### Records for the task
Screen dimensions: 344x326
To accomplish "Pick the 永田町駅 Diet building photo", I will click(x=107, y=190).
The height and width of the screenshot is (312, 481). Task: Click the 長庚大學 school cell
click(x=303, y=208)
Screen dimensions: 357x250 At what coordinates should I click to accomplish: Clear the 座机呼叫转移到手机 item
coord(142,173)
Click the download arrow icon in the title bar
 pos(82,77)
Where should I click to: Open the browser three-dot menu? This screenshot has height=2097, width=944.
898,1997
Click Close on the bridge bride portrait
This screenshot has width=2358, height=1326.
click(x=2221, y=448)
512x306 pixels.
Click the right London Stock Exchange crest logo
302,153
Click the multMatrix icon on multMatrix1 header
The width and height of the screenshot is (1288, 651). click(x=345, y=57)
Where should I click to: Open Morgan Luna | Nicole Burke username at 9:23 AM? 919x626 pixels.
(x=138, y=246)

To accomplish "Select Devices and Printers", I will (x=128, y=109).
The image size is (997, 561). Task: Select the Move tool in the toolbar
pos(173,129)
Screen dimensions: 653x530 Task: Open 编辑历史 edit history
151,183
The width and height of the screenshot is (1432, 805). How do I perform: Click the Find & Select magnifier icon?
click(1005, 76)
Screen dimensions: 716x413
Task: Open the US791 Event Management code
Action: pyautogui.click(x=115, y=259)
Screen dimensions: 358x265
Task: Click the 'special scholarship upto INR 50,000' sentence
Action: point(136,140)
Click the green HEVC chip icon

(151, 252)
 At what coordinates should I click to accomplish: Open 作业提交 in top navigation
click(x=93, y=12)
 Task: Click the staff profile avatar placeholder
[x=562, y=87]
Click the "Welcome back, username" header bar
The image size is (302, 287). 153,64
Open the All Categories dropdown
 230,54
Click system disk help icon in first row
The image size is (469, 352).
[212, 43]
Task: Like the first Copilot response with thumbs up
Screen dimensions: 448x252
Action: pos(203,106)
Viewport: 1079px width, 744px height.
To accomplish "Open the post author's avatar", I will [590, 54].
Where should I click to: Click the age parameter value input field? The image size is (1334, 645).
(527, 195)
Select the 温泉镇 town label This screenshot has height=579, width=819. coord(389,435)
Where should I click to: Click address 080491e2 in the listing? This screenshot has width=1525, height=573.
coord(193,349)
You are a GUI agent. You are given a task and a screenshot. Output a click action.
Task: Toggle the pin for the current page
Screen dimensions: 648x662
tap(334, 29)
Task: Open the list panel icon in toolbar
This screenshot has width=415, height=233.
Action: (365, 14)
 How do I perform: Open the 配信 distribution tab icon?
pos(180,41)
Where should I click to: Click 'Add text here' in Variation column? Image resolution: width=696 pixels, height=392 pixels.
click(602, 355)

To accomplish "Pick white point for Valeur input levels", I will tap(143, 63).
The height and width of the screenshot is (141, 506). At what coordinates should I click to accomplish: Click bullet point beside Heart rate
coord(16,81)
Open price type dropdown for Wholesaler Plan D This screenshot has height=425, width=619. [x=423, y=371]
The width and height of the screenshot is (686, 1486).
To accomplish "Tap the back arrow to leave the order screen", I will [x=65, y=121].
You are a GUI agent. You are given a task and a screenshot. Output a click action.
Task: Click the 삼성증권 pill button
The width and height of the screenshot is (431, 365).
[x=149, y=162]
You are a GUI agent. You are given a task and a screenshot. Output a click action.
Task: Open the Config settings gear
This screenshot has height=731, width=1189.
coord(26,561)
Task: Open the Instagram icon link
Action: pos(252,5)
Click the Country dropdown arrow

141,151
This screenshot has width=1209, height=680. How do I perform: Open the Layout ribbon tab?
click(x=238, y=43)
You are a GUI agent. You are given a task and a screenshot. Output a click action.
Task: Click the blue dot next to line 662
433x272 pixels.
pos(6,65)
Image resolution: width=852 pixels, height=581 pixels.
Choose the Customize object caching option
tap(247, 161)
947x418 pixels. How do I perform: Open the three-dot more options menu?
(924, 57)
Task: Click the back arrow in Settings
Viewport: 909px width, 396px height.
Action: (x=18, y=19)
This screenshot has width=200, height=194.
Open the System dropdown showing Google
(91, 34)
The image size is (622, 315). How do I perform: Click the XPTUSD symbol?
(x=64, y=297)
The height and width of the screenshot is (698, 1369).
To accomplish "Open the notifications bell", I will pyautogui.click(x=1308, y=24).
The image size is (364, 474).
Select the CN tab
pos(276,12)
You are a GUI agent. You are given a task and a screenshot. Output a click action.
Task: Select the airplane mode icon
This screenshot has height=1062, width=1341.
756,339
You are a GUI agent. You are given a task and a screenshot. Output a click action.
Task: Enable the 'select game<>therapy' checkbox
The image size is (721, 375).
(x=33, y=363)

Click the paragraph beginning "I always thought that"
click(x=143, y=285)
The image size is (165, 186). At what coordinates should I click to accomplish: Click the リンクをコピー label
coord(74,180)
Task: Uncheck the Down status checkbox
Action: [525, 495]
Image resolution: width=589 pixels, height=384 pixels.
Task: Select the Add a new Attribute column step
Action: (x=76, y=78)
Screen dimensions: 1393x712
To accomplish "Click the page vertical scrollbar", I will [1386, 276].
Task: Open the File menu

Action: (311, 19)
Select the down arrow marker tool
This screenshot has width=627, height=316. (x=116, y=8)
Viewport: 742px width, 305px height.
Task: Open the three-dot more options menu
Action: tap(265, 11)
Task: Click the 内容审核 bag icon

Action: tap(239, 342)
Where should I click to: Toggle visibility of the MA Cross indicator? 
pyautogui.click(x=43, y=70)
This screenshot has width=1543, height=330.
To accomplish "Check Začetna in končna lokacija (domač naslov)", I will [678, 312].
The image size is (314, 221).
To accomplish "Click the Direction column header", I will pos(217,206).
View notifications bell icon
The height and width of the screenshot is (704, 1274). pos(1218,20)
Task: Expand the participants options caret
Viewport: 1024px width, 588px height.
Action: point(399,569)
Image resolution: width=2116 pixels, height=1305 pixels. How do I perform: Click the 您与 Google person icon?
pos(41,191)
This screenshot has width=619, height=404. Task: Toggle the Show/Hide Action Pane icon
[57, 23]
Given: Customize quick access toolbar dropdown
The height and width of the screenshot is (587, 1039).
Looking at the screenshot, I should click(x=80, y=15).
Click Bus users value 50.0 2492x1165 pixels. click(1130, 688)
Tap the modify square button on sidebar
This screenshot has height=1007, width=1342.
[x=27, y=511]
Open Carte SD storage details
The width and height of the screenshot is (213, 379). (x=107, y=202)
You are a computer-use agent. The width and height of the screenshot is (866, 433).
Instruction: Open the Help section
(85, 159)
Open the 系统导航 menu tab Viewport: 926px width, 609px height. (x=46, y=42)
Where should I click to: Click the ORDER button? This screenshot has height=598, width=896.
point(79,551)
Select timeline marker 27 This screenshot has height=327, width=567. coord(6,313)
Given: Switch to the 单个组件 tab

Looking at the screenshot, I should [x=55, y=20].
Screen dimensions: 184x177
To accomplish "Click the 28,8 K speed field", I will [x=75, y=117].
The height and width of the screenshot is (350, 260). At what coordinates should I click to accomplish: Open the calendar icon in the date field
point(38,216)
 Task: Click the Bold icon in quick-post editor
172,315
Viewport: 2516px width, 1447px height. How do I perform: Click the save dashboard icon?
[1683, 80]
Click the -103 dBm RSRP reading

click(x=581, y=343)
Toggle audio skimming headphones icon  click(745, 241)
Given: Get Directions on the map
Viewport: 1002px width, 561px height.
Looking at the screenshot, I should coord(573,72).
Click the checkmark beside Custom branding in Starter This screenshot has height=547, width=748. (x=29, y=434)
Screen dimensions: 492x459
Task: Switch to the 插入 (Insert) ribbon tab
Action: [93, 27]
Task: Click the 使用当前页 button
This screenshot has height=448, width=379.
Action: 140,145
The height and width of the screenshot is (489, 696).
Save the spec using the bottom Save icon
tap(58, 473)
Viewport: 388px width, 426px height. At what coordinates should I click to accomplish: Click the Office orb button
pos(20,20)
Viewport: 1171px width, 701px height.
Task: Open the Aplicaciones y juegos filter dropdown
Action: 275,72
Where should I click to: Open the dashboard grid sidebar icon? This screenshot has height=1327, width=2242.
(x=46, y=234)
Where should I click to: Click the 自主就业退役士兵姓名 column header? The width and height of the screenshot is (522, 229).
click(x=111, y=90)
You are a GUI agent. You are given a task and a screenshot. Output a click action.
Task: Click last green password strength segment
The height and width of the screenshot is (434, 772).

### Exercise objective
Begin at the line that has "The image size is (997, 561)." and stop after the line that has "tap(334, 29)". Write out those lines of the records again, switching "dropdown" to "menu" and leaving everything else unchanged.

### Answer below
The image size is (997, 561). Task: Select the Move tool in the toolbar
pos(173,129)
Screen dimensions: 653x530 Task: Open 编辑历史 edit history
151,183
The width and height of the screenshot is (1432, 805). How do I perform: Click the Find & Select magnifier icon?
click(1005, 76)
Screen dimensions: 716x413
Task: Open the US791 Event Management code
Action: pyautogui.click(x=115, y=259)
Screen dimensions: 358x265
Task: Click the 'special scholarship upto INR 50,000' sentence
Action: point(136,140)
Click the green HEVC chip icon

(151, 252)
 At what coordinates should I click to accomplish: Open 作业提交 in top navigation
click(x=93, y=12)
 Task: Click the staff profile avatar placeholder
[x=562, y=87]
Click the "Welcome back, username" header bar
The image size is (302, 287). 153,64
Open the All Categories menu
 230,54
Click system disk help icon in first row
The image size is (469, 352).
[212, 43]
Task: Like the first Copilot response with thumbs up
Screen dimensions: 448x252
Action: pos(203,106)
Viewport: 1079px width, 744px height.
To accomplish "Open the post author's avatar", I will [590, 54].
Where should I click to: Click the age parameter value input field? The image size is (1334, 645).
(527, 195)
Select the 温泉镇 town label This screenshot has height=579, width=819. coord(389,435)
Where should I click to: Click address 080491e2 in the listing? This screenshot has width=1525, height=573.
coord(193,349)
You are a GUI agent. You are given a task and a screenshot. Output a click action.
Task: Toggle the pin for the current page
Screen dimensions: 648x662
tap(334, 29)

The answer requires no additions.